Monday, 7 October 2013

Sewing Class Review - Understanding Interfacings

Does anyone else wonder if there's a better way? If there's a better interfacing to use instead of the one you have in your stash? Do you get overwhelmed at the fabric store and don't know what's what? I do.
I've been waiting for this class to reappear on Pattern Review. Sarah Veblen is a fantastic teacher and her courses are very well thought out and give heaps of technical information.
Sarah's courses are usually run with a kit. This interfacing kit was quite a revelation to me! It includes 22 large samples of interfacings from fusible to sew-in, light to heavy, drapey to quite stiff. There is also a length of crepe de chine and one of medium weight wool, with sufficient interfacings for two small scale bodices.
The course has a few videos, but is primarily delivered in PDF format. There's also the class discussion board, and 2 chat sessions. In the course notes each interfacing is described in detail. She gives information on manufacturers, fibre content and construction, available colours, laundering tips, suggested fabrics and uses.
I also learned about hand basting. I have never hand basted an interfacing before. Is that bad?? Should I admit this in public? The woven interfacings I have used have always been machine stitched on to the facing. I think I might be persuaded to hand baste in the future.

The real learning began with sewing the bodices. The interfacings included are a soft fusible knit and a stiff woven sew-in. Sarah suggests you use one on each side of each bodice front so you can see for yourself the difference they make.

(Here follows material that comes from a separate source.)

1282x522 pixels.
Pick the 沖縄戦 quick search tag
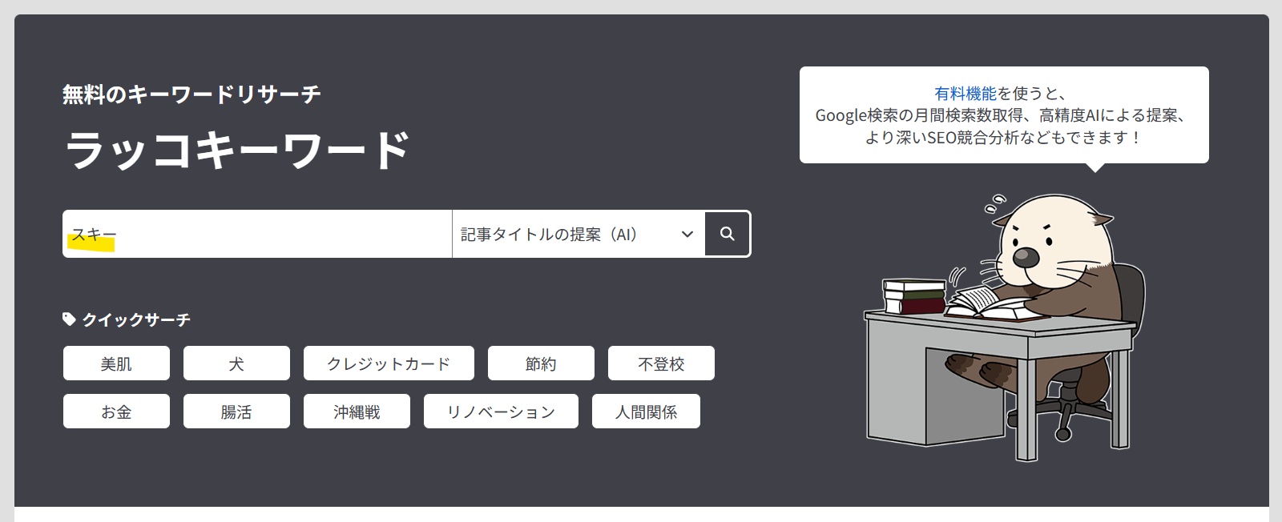point(357,412)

I'd never sewn with silk crepe de chine before, and have been mainly sewing with knits for years, so this was an adventure in itself. This bodice taught me that a soft, light interfacing can be perfect to give just enough support and shape without being obvious. The side with the stiff woven was just wrong. It was pulling the bodice down because it was so heavy in comparison.

In yet another first, here's my wool bodice! What a difference. The stiff woven interfacing was just right for this garment. If I saw this product in the shop, I would have thought it was too stiff, but with this fabric, it worked really well. The bodice is supported at the front and back neck. The side with the softer fusible interfacing is drooping, so it is not getting enough support. I learned something!!

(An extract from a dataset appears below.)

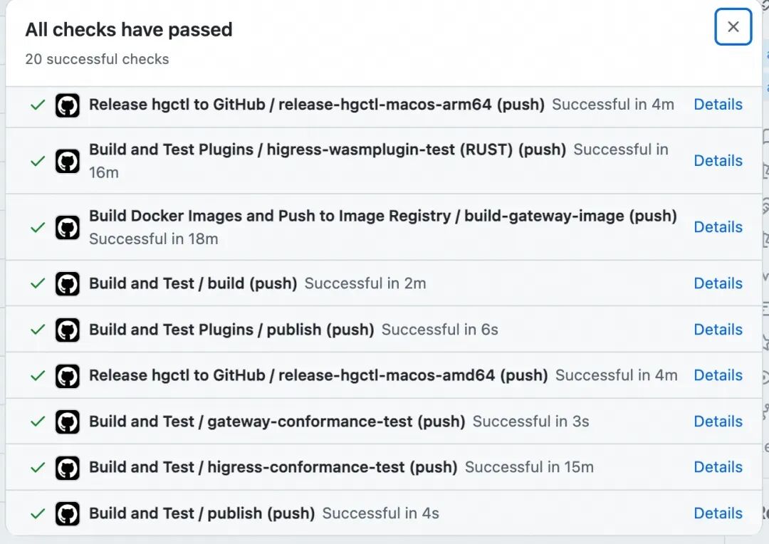Click the green check icon on build-gateway-image row
This screenshot has width=769, height=544.
tap(38, 226)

For me, this course was fabulous. I went to my two local chain stores and checked out their interfacing stocks with a more educated eye. My local Spotlight had a better and more varied selection than Lincraft. I also now know that there's much, much more available, so I don't have to settle for an almost right. I can look further afield, knowing what to search for.

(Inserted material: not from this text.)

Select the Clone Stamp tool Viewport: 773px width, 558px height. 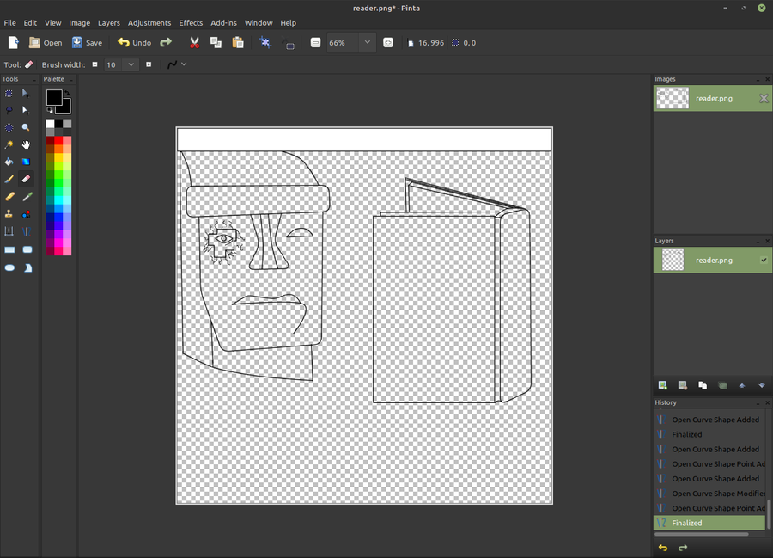click(x=9, y=213)
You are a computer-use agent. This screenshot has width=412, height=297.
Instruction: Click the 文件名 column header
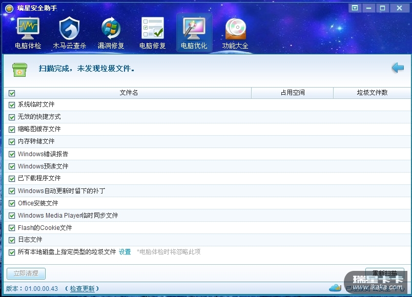129,93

With the kits, these classes are not cheap. However, the kits are such a valuable resource to keep and to refer to again and again. I thoroughly enjoyed this class and am looking forward to her Underlining class which begins tomorrow.


  1. I AM overwhelmed when I go and look at all those facings! I always have black and white knit facing and light and medium weight in iron on. I think way back in junior high I used some stitch in interfacing in my skirt waistband. Now I am lazy and iron in! Definitely looks like a good, informative class to take. ~Laurie

  2. It sounds as though you got a lot out of this class Leonie. There is so much to learn. I stick with fairly tried and true interfacings, but do have a selection on hand for other jobs where I want a different interfacing. If I have a garment that has to be thrown out (too well worn even for the op shop) - I'll often cut it open to see what was used inside :)

    1. That's a great tip SarahLiz. I'll try to remember to do that.

  3. I do use the appropriate interfacing, I used to always use fusible when I was alot younger, but when I went to a sewing class in the early 90's they converted me to sew in.

  4. Good post. I never thought about interfacing much as long as the outer fabric got the support I was after. Thanks for sharing.